* _Task goal_
Rewrite the listing from the line with "Where should I click to: Close" to the line with "will tap(938, 494).", replacing "station label" with "city name" and leaving everything else unchanged. Return only those lines.
──────── Exercise data
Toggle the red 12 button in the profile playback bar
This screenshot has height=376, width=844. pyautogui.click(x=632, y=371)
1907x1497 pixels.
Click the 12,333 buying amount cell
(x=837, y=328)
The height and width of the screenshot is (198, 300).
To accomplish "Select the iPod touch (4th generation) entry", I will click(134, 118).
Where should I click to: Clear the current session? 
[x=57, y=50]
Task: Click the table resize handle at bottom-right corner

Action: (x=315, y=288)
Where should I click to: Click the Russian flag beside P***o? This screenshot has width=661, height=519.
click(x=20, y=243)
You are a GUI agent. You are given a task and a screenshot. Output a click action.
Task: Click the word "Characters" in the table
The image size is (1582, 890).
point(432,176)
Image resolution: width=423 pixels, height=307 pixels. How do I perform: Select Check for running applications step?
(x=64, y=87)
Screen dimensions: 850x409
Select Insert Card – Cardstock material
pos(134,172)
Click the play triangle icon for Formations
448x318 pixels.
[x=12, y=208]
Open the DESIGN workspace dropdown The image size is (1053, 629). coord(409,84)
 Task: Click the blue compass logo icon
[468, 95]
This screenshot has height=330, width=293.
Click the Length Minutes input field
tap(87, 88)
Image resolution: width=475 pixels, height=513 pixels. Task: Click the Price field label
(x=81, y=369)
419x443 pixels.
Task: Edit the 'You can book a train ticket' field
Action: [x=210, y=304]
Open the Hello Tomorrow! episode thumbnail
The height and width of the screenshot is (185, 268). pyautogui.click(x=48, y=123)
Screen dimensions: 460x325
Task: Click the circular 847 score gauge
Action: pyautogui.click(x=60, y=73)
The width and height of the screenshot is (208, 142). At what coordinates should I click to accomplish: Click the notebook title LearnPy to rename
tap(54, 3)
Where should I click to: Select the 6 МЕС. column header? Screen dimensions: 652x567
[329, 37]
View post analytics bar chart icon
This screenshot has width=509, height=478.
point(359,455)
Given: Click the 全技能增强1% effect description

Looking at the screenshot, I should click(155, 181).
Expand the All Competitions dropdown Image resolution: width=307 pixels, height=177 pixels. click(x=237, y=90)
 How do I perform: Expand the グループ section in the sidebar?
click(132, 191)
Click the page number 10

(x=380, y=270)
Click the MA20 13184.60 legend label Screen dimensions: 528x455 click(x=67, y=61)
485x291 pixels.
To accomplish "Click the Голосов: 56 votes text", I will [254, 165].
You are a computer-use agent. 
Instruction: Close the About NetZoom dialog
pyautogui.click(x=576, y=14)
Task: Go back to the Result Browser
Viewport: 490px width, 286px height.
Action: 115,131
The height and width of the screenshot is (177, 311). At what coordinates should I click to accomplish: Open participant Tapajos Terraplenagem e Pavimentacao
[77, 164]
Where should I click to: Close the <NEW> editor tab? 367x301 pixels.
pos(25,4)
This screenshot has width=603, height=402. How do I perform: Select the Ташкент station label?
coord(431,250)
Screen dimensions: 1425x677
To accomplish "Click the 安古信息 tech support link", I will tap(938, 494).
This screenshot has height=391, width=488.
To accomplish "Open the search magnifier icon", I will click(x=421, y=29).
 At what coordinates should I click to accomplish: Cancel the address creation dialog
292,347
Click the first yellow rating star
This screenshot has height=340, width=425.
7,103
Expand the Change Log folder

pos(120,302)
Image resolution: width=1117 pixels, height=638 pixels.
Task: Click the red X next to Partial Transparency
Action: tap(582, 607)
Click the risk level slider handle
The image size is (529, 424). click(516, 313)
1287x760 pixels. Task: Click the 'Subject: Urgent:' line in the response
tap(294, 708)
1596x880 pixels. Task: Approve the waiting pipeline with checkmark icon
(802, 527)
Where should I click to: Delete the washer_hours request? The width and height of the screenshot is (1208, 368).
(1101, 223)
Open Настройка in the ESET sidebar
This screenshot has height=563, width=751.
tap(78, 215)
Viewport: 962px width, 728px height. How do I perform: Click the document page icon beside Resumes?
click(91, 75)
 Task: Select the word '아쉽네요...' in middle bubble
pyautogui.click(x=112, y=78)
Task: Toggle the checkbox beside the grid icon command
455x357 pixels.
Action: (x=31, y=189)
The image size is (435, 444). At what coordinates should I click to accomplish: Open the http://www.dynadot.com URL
────────────────
* _Response below_
Where should I click to: Close the <NEW> editor tab? 367x301 pixels.
pos(25,4)
This screenshot has width=603, height=402. How do I perform: Select the Ташкент city name?
coord(431,250)
Screen dimensions: 1425x677
To accomplish "Click the 安古信息 tech support link", I will tap(938, 494).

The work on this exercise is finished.